Bohrmuschel

Aussehen

Die Bohrmuschel wird auch Engelsflügel genannt – und wenn man ihre Schalen betrachtet, versteht man sofort warum. Die beiden langen, schmalen Hälften erinnern tatsächlich an ausgebreitete Flügel.

Ihre Oberfläche ist von feinen Rippen und einer netzartigen Struktur geprägt. Die Muscheln sind erstaunlich zart und zerbrechen leicht, besonders wenn sie noch klein sind. Vermutlich liegt das auch daran, dass die Ostsee nicht ihr idealer Lebensraum ist. In der salzhaltigeren Nordsee entwickeln sich kräftigere und stabilere Schalen.

Lebensweise

Ihren Namen verdankt die Bohrmuschel ihrer besonderen Lebensweise. Mit ihren Schalen kann sie sich langsam in weiches Holz oder weichen Stein einarbeiten und schafft sich dort einen geschützten Lebensraum.

Wie einige andere Muschelarten bevorzugt sie einen höheren Salzgehalt. Deshalb findet man sie in der Ostsee vor allem in den westlichen, salzreicheren Bereichen. Meine Bohrmuscheln habe ich selbst an der dänischen Ostseeküste gesammelt.

Von der Muschel zum Schmuck

Zum Glück sind Bohrmuscheln aus Silber oder Gold deutlich robuster als ihre natürlichen Vorbilder. Die feinen Originale sammle ich deshalb immer mit besonderer Vorsicht.

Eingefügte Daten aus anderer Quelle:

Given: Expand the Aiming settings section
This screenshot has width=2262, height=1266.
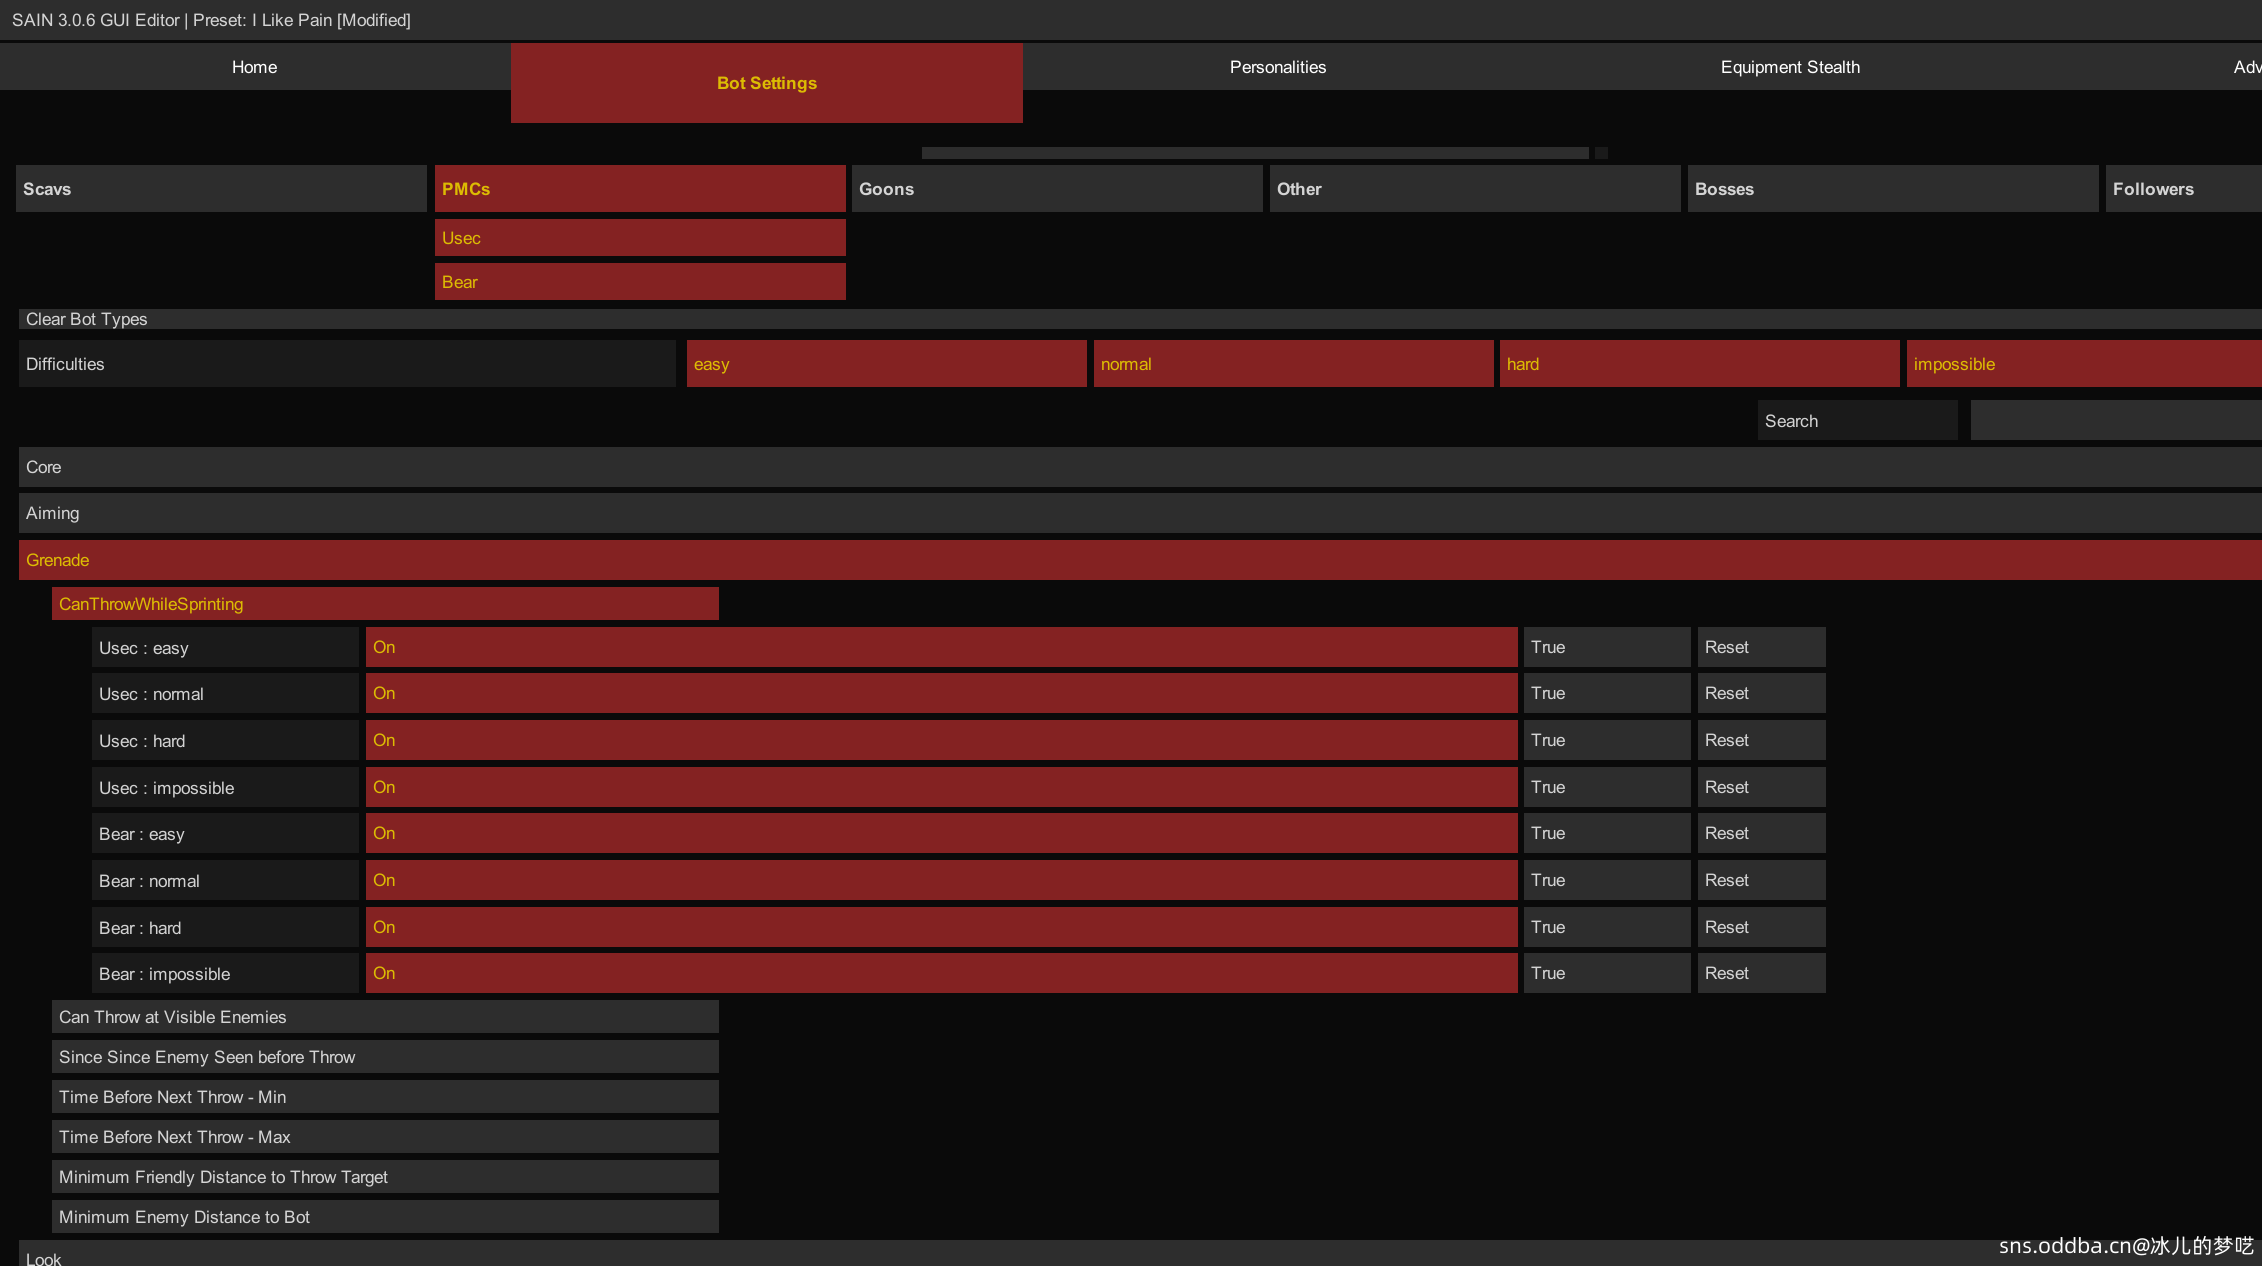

Da mir beide Schalen einer Muschel als Modell dienen, entstehen daraus ganz unterschiedliche Schmuckstücke – zum Beispiel lange Ohrhänger oder mein kleiner Engel. Schließlich soll auch ein Engel keine zwei linken Flügel haben.

Die Muscheln dienen meinen Schmuckstücken als Modell und werden dafür sorgfältig abgeformt.